Oh LittleLamb...<sniff sniff> <pulls self together> I hope they've completed your discharge nice and quick so you can get your girl home.
Absolutely thrilled for you. Thank you for sharing yours and Sophia's journey this far. Wishing you lots of love and luck
Oh my goodness, what a journey you've all been on. It's brought a lump to my throat to think of you bringing her home. Many many fabulous wishes of congratulations, you very very strong mummy.
What a lucky little girl
We are home, there is A BABY IN MY HOUSE!!! I cried for about an hour this morning, I'm not normally that emotional but I couldn't believe they let us leave! The nurses were amazing at getting the doctors to complete all the discharge stuff and our take home meds arrived at 6am this morning.
She is currently fast asleep on DH chest while he plays xbox and I
mumsnet clean the house. I don't know how I'm going to fill my days now I don't have to go to hospital.
Thank you all so much, have lots of for all your wonderful support, mumsnet has been a lifesaver over the last 93days!!
Now enjoy every tiny bit of her. She has an amazing mummy and daddy [flowers]
How lovely. I hope you are having a wonderful first day at home together.
Congratulations on the happiest homecoming you'll ever, ever have. Scary too, but the sweetness of getting them home is hardwon and well deserved. Sophia is an amazing wee gal, just like her mum! We're all rooting for you as you settle in to family life. And even without hospital trips they manage to keep you busy. That said, nothing is as intense as what you've been through already. So many best wishes to you all.
Great news, hope all goes well and you have lots of time to snuggle!
Thank you all, I have put up some pics so everyone can see how bloomin gorgeous she is. I can't believe I made something so utterly amazing.

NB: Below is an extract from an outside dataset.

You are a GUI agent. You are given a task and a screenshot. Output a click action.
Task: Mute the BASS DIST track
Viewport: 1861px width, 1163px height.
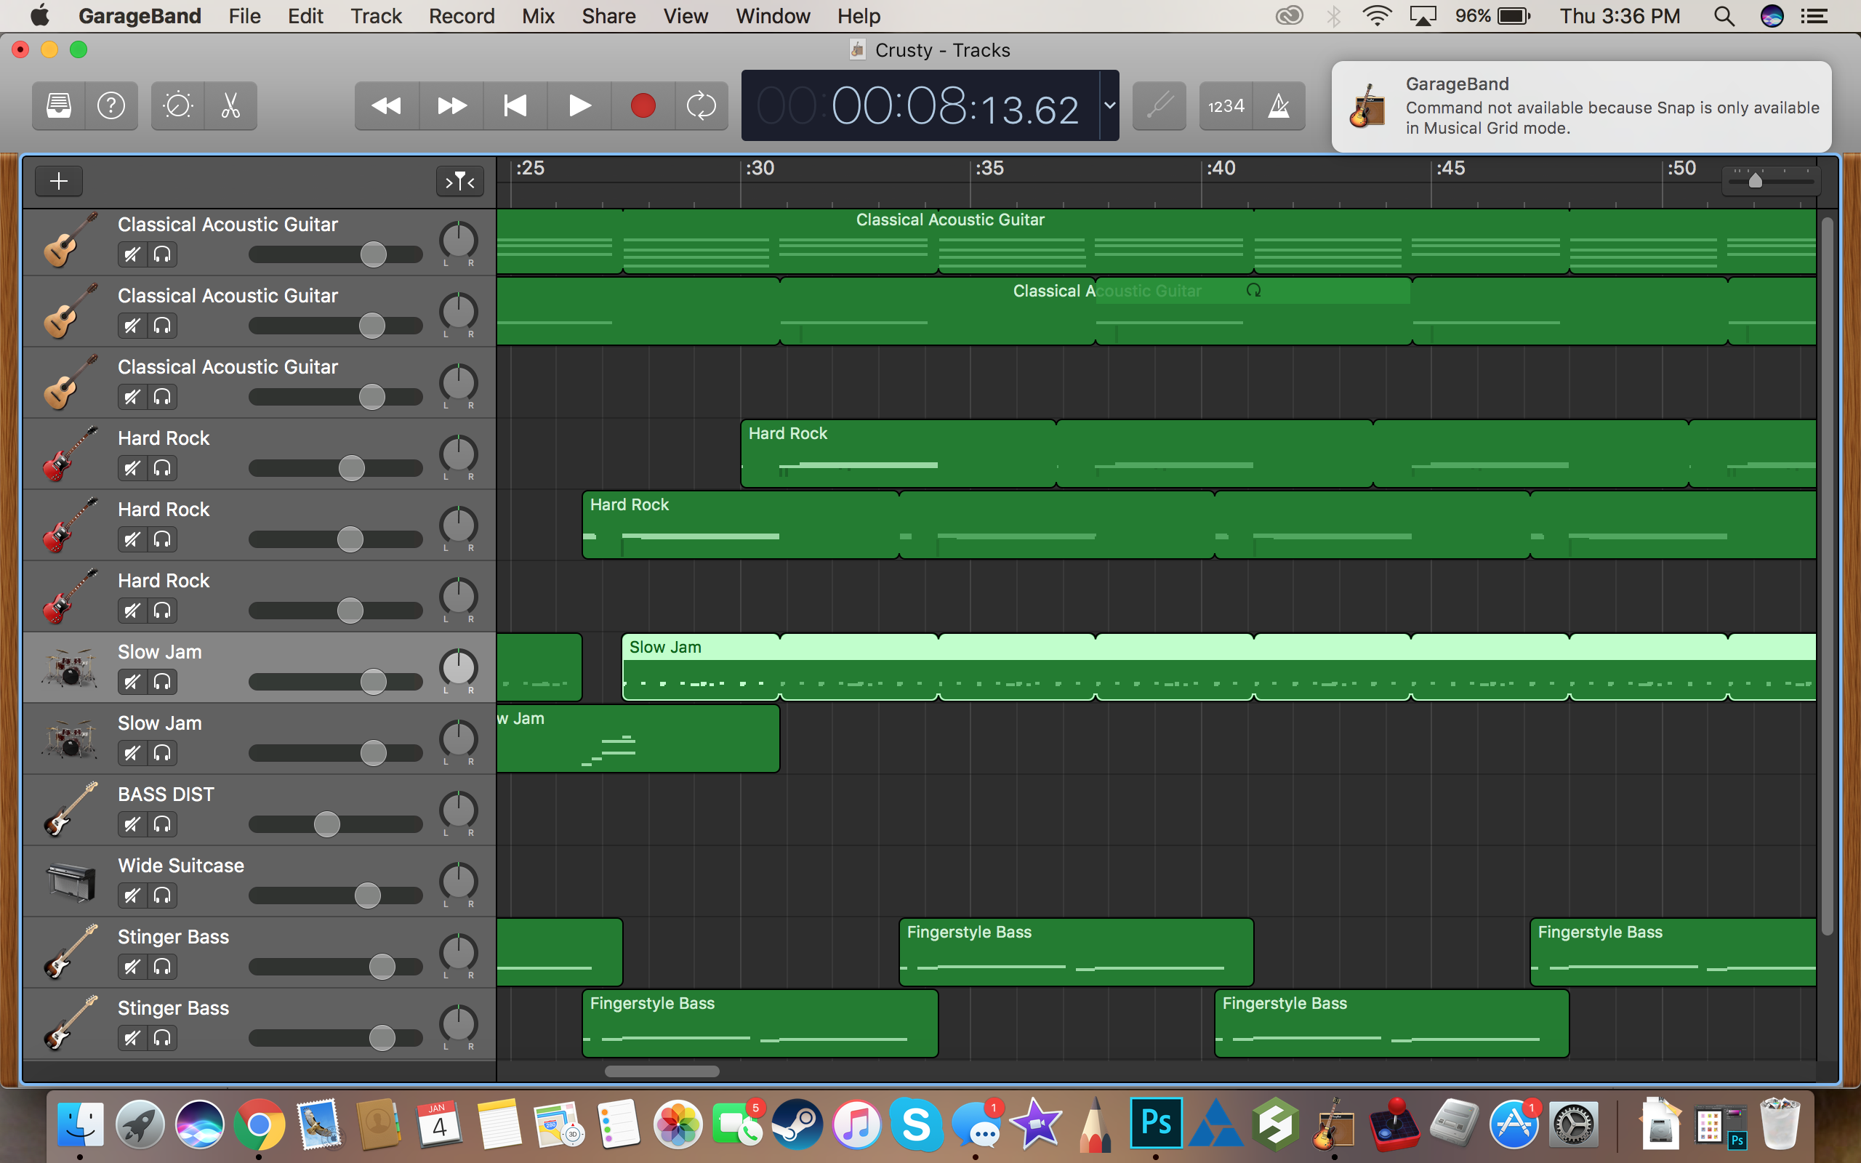tap(132, 825)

I've just read this post from start to finish, and I wanted to wish you all the best for having your little one home. She is beautiful. It's really reassuring to read your posts, my little boy was born by emergency c section 10 days ago and was also in the HD unit of NICU, he's now in SCBU but we've a long road ahead and a few hurdles to get over. Can't wait for the moment when we get to take him home. Thanks for sharing your thoughts, and wishing you all the best. x x
gotmylittlelamb how's it going now DD is home? how did you find the first few weeks? We've got MiniPop at home after 6 weeks in NICU/SCBU, so any hints or tips would be very welcome
Hi ImissMiniPop it's incredible having DD home, I have really relaxed into it and everyone comments how confortable I seem with her. I have found the oxygen so much easier thatn I was expecting (ignoring the time we were emergency ambulanced to hospital because the oxygen compressor at home had failed).
I have no idea about tips and stuff, I have realised recently how quickly she is growing, now 9lb 6oz so I have resolved to stop cleaning and just cuddle her lots and really enjoy her, take advantage of any support, I have found the paediatric outreach team in our area a godsend. I have also been going to a group called neomates which is particularly for neonatals, I found the 'normal' baby groups a bit intimidating.
Feel free to PM me if you have any questions, i will try and answer but I'm probably not the best, and congratulations!! I don't think anyone can understand the feeling of leaving the hospital with your baby after this experience.